**Goal of the exercise**. Copy each of the entries below verbatim, line for line, with no changes of any kind.
[start of Excerpted records]
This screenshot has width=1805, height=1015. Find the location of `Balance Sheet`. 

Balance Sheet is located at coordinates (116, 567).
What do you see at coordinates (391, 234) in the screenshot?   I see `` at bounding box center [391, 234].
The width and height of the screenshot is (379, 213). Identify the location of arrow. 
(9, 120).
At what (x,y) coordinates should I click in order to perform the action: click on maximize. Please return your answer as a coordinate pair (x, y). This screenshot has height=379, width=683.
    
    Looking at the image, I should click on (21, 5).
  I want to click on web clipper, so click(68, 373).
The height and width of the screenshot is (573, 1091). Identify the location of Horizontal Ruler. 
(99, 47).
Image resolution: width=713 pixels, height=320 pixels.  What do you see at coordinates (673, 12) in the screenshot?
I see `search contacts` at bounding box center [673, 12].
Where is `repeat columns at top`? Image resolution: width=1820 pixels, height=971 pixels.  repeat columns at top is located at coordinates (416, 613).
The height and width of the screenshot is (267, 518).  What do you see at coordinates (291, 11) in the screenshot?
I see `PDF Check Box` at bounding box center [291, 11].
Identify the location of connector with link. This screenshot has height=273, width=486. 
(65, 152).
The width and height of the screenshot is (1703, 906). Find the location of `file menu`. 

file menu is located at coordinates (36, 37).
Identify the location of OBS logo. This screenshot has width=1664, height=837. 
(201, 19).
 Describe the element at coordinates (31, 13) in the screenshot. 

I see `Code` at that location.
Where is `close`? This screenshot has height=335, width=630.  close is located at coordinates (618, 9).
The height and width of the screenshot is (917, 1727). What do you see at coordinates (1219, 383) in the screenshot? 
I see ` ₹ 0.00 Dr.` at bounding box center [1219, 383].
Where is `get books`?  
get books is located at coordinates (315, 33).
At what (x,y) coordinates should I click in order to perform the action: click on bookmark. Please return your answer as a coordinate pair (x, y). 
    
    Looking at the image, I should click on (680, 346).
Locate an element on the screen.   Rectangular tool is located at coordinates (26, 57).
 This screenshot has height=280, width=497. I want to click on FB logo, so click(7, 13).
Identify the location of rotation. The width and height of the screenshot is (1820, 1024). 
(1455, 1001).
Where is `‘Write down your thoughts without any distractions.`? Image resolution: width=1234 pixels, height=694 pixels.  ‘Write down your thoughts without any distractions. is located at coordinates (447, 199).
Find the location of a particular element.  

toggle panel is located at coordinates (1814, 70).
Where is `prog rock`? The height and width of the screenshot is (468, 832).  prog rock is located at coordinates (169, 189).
[end of Excerpted records]
**Task response**.
This screenshot has width=1805, height=1015. Find the location of `Balance Sheet`. 

Balance Sheet is located at coordinates (116, 567).
What do you see at coordinates (391, 234) in the screenshot?   I see `` at bounding box center [391, 234].
The width and height of the screenshot is (379, 213). Identify the location of arrow. 
(9, 120).
At what (x,y) coordinates should I click in order to perform the action: click on maximize. Please return your answer as a coordinate pair (x, y). This screenshot has height=379, width=683.
    
    Looking at the image, I should click on (21, 5).
  I want to click on web clipper, so click(68, 373).
The height and width of the screenshot is (573, 1091). Identify the location of Horizontal Ruler. 
(99, 47).
Image resolution: width=713 pixels, height=320 pixels.  What do you see at coordinates (673, 12) in the screenshot?
I see `search contacts` at bounding box center [673, 12].
Where is `repeat columns at top`? Image resolution: width=1820 pixels, height=971 pixels.  repeat columns at top is located at coordinates (416, 613).
The height and width of the screenshot is (267, 518).  What do you see at coordinates (291, 11) in the screenshot?
I see `PDF Check Box` at bounding box center [291, 11].
Identify the location of connector with link. This screenshot has height=273, width=486. 
(65, 152).
The width and height of the screenshot is (1703, 906). Find the location of `file menu`. 

file menu is located at coordinates (36, 37).
Identify the location of OBS logo. This screenshot has width=1664, height=837. 
(201, 19).
 Describe the element at coordinates (31, 13) in the screenshot. 

I see `Code` at that location.
Where is `close`? This screenshot has height=335, width=630.  close is located at coordinates (618, 9).
The height and width of the screenshot is (917, 1727). What do you see at coordinates (1219, 383) in the screenshot? 
I see ` ₹ 0.00 Dr.` at bounding box center [1219, 383].
Where is `get books`?  
get books is located at coordinates (315, 33).
At what (x,y) coordinates should I click in order to perform the action: click on bookmark. Please return your answer as a coordinate pair (x, y). 
    
    Looking at the image, I should click on (680, 346).
Locate an element on the screen.   Rectangular tool is located at coordinates (26, 57).
 This screenshot has height=280, width=497. I want to click on FB logo, so click(7, 13).
Identify the location of rotation. The width and height of the screenshot is (1820, 1024). 
(1455, 1001).
Where is `‘Write down your thoughts without any distractions.`? Image resolution: width=1234 pixels, height=694 pixels.  ‘Write down your thoughts without any distractions. is located at coordinates (447, 199).
Find the location of a particular element.  

toggle panel is located at coordinates (1814, 70).
Where is `prog rock`? The height and width of the screenshot is (468, 832).  prog rock is located at coordinates (169, 189).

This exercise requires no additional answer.